REQUIREMENT: From the line with "Viewport: 548px width, 436px" to the final line of the data below, please write out every line exactly, with no pictures.

*** DATA FOR ANALYSIS ***

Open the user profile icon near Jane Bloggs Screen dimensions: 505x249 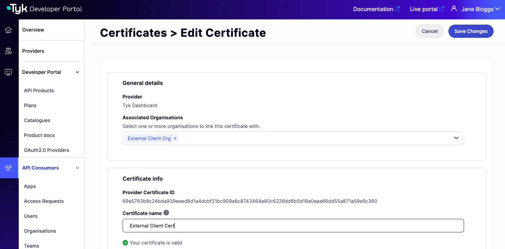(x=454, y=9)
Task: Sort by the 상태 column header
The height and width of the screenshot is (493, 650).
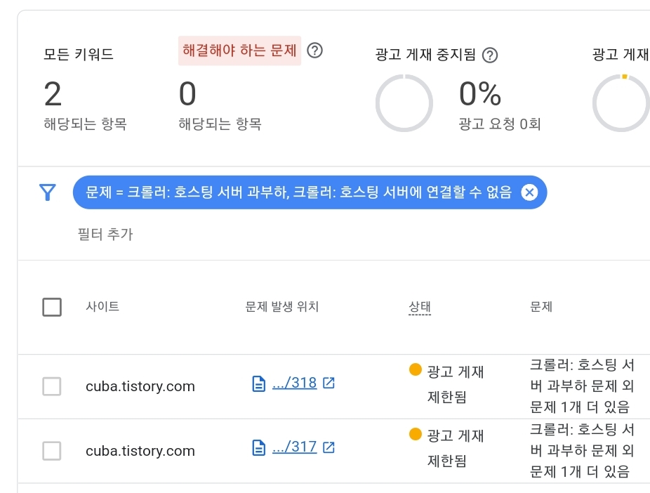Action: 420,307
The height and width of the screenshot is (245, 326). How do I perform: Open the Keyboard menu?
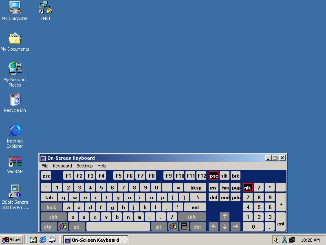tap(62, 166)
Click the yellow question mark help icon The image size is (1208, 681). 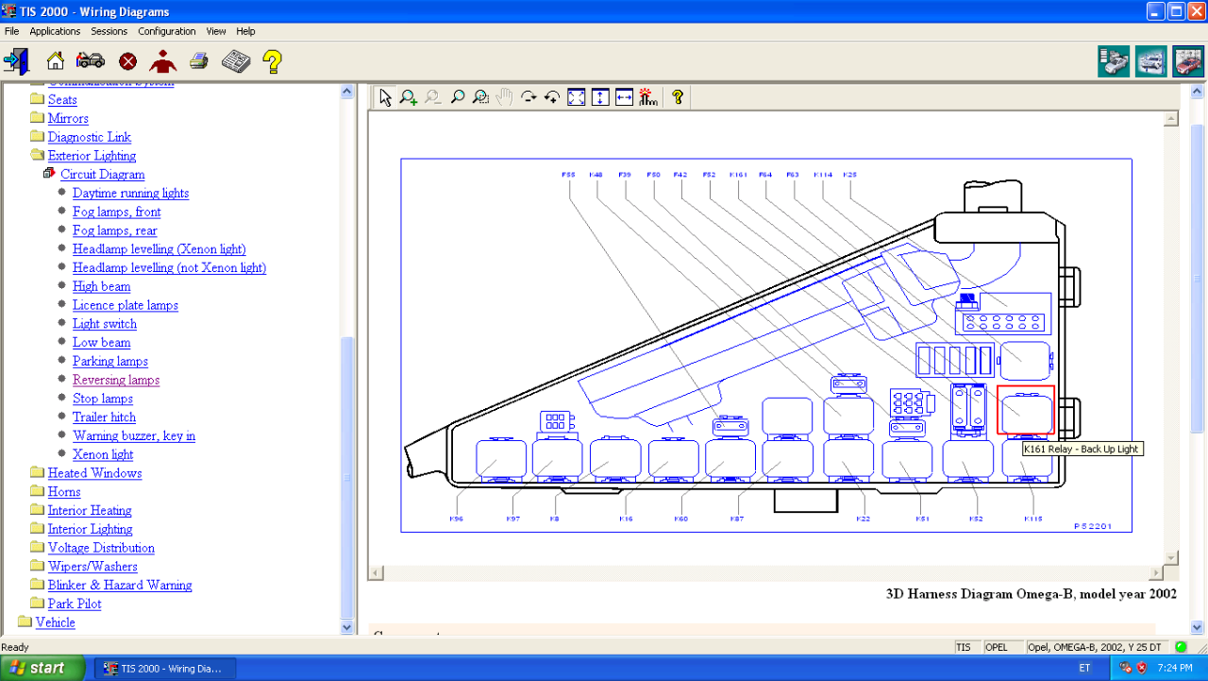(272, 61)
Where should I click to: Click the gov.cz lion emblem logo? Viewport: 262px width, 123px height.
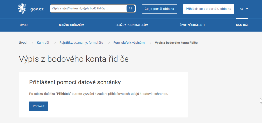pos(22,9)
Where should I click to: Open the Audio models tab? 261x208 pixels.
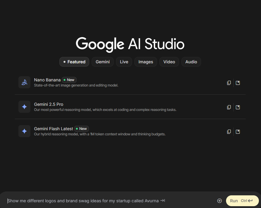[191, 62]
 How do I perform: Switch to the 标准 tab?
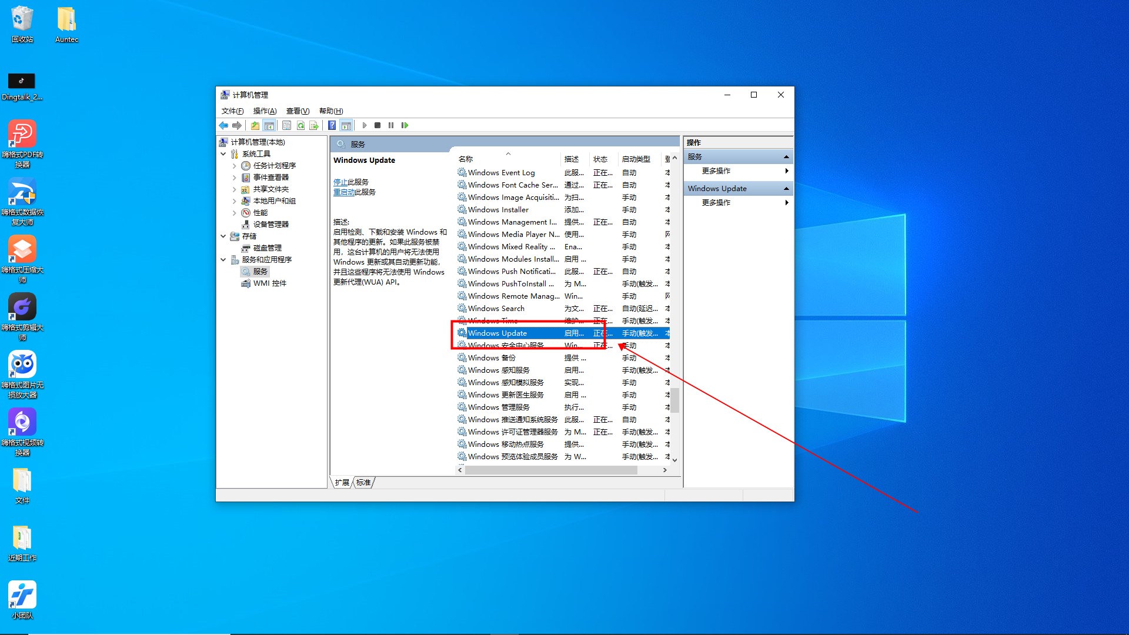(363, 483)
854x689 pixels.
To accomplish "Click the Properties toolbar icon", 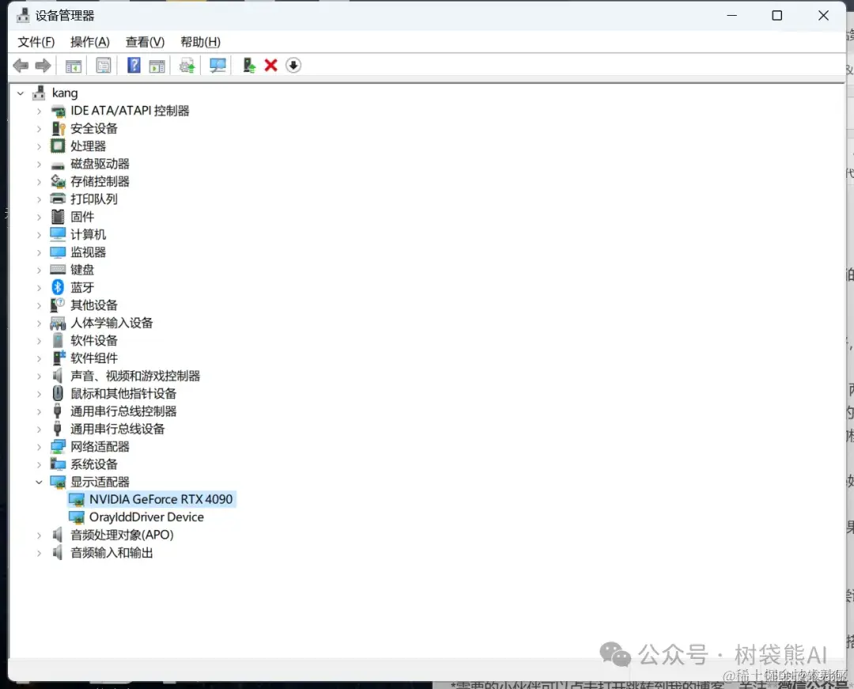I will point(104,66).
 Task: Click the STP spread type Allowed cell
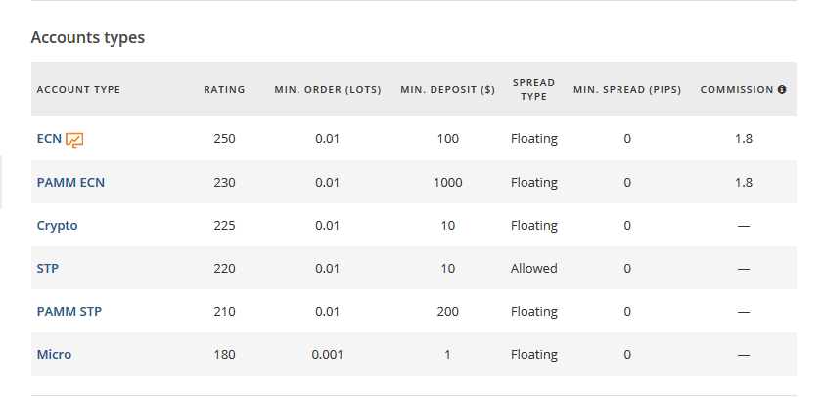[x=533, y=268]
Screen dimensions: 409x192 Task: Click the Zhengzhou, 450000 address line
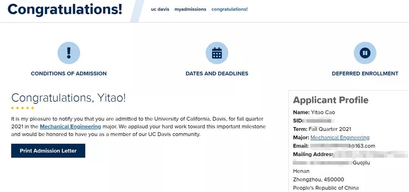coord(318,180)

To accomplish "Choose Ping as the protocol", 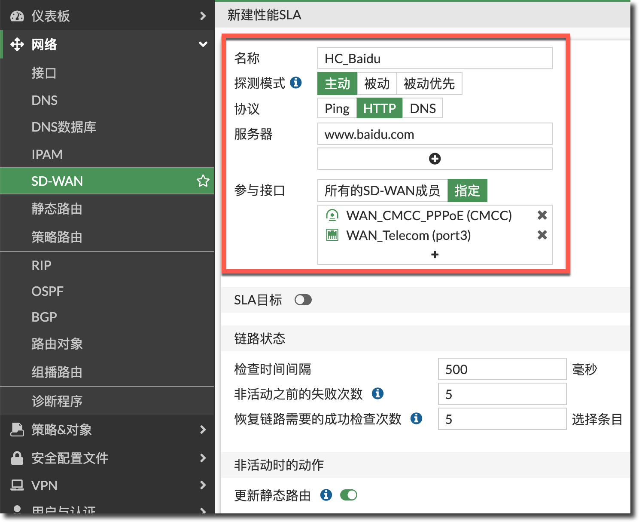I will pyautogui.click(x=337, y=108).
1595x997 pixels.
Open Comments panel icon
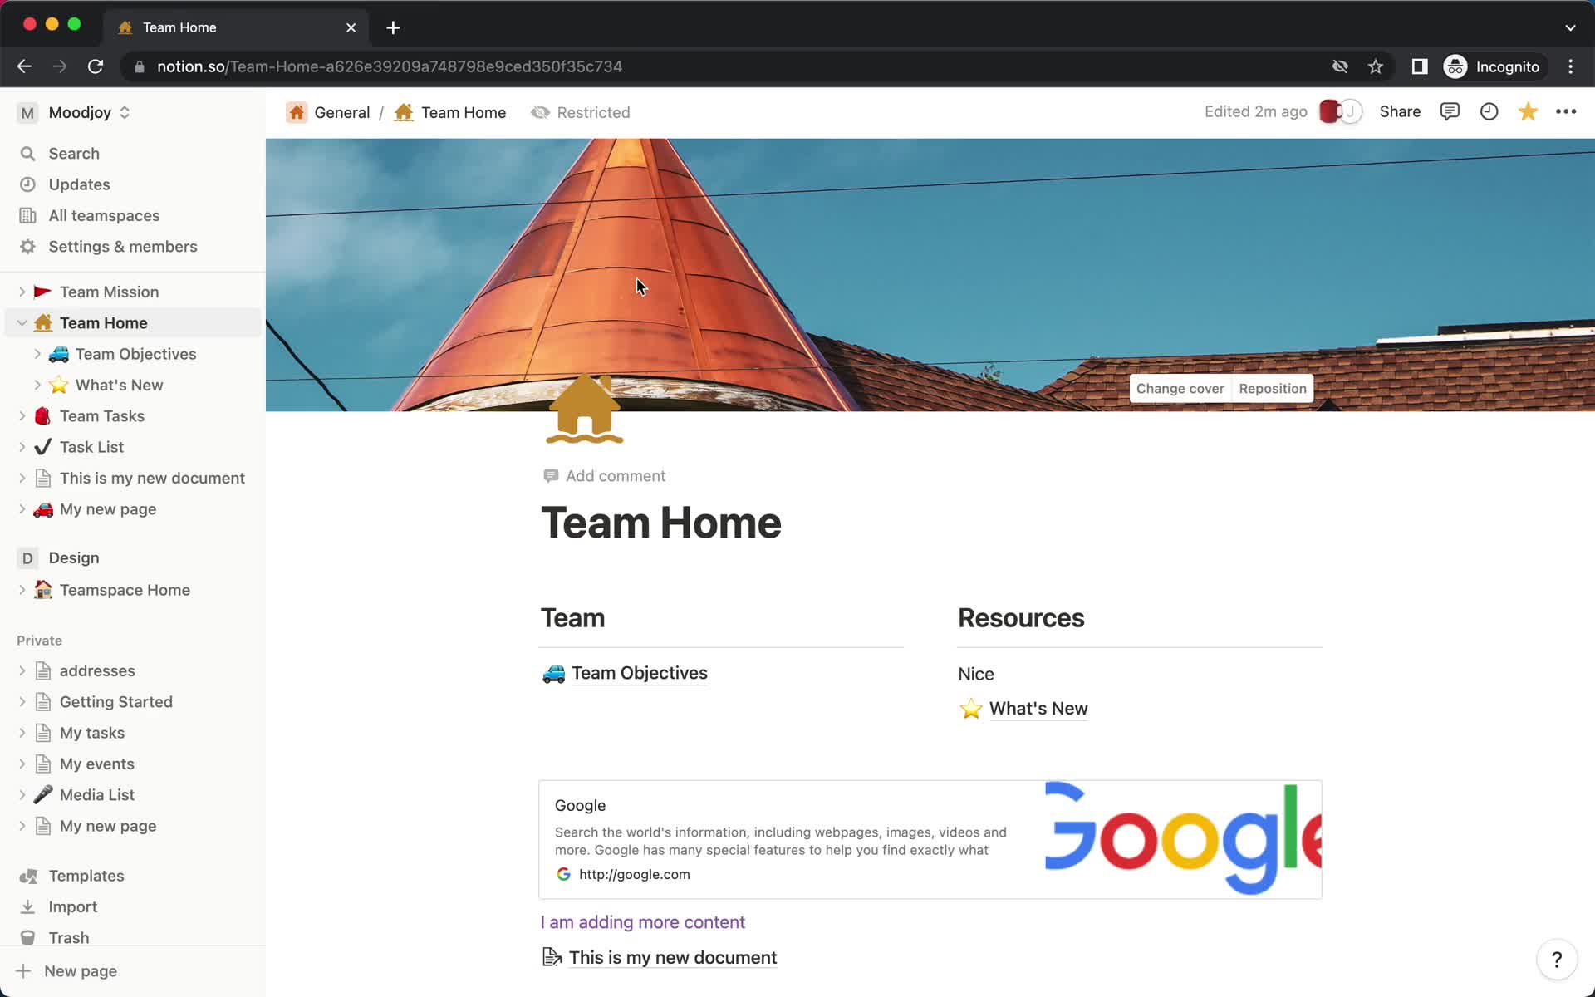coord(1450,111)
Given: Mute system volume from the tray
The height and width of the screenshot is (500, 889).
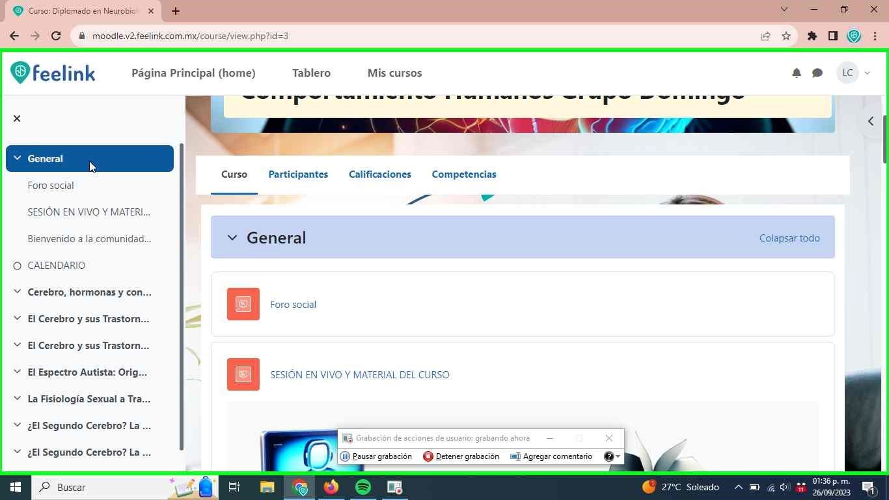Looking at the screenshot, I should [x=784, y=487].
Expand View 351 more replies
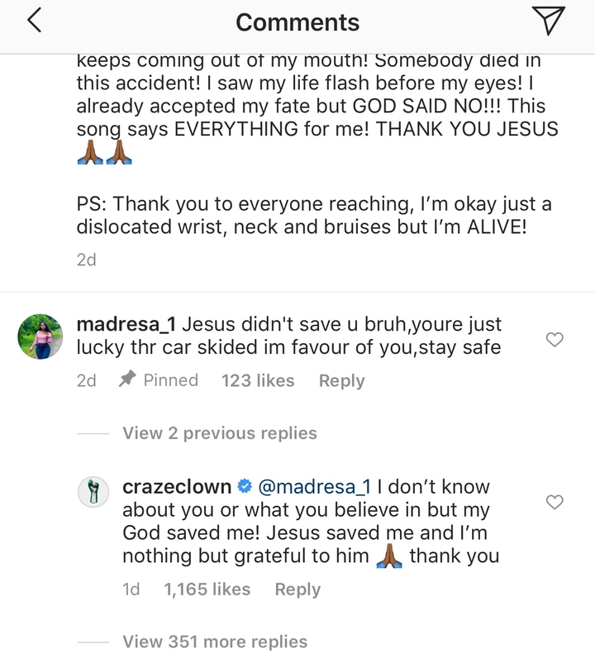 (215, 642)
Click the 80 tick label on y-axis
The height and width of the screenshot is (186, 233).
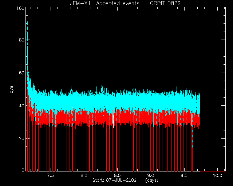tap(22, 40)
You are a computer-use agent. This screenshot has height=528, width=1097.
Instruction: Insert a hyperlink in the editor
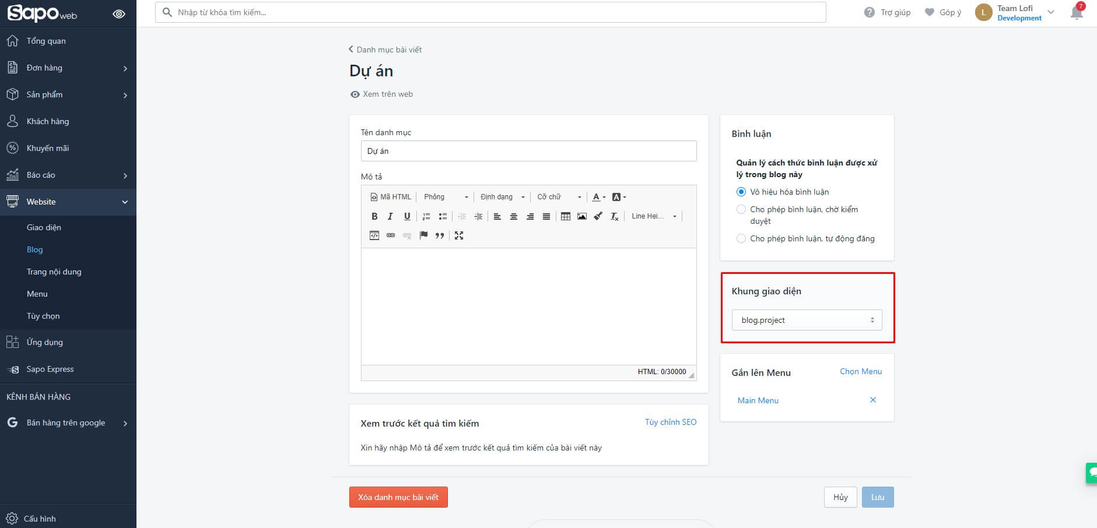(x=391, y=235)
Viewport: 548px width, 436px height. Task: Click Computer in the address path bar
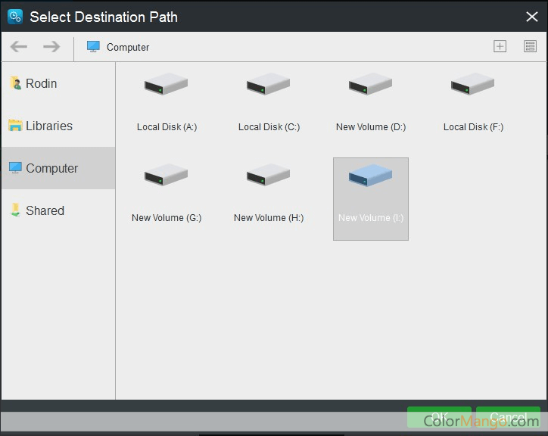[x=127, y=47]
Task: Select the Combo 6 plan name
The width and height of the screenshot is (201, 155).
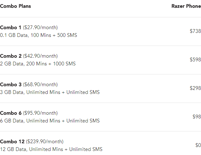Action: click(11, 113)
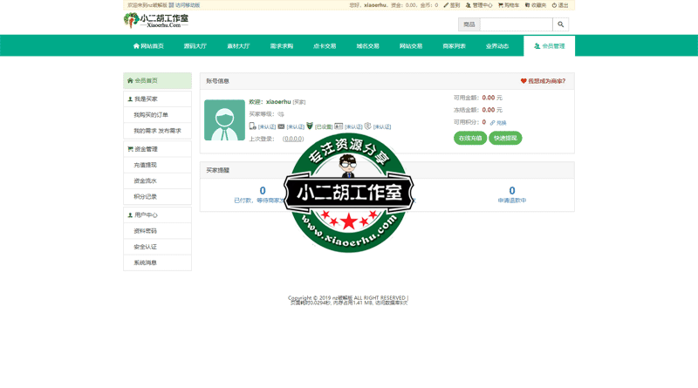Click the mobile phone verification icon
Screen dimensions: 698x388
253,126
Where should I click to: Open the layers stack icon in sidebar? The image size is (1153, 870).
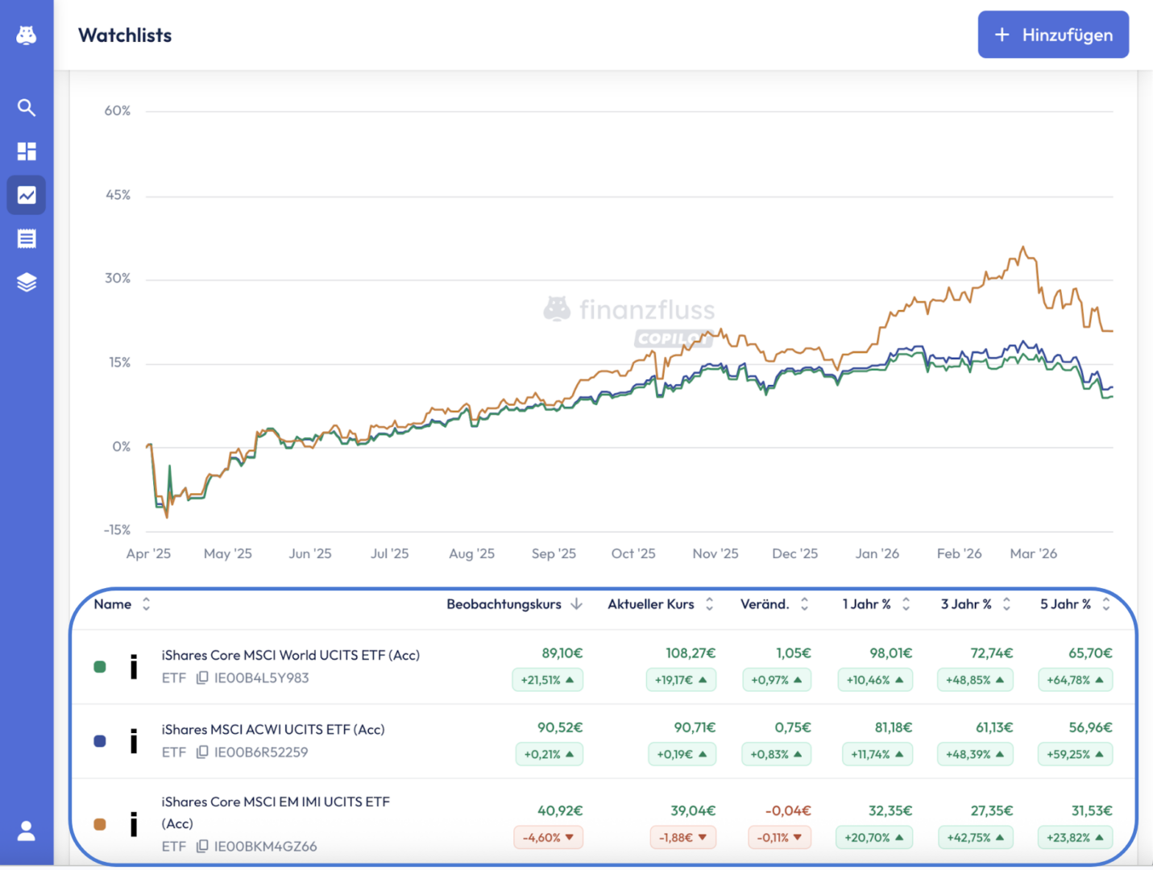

*** End of DATA FOR ANALYSIS ***

THE COMPLETED TASK:
Viewport: 548px width, 436px height. Task: Click Computer in the address path bar
[x=127, y=47]
Task: Select the Combo 6 plan name
The width and height of the screenshot is (201, 155).
Action: click(11, 113)
Click the mobile phone verification icon
Screen dimensions: 698x388
253,126
Where should I click to: Open the layers stack icon in sidebar? The image size is (1153, 870).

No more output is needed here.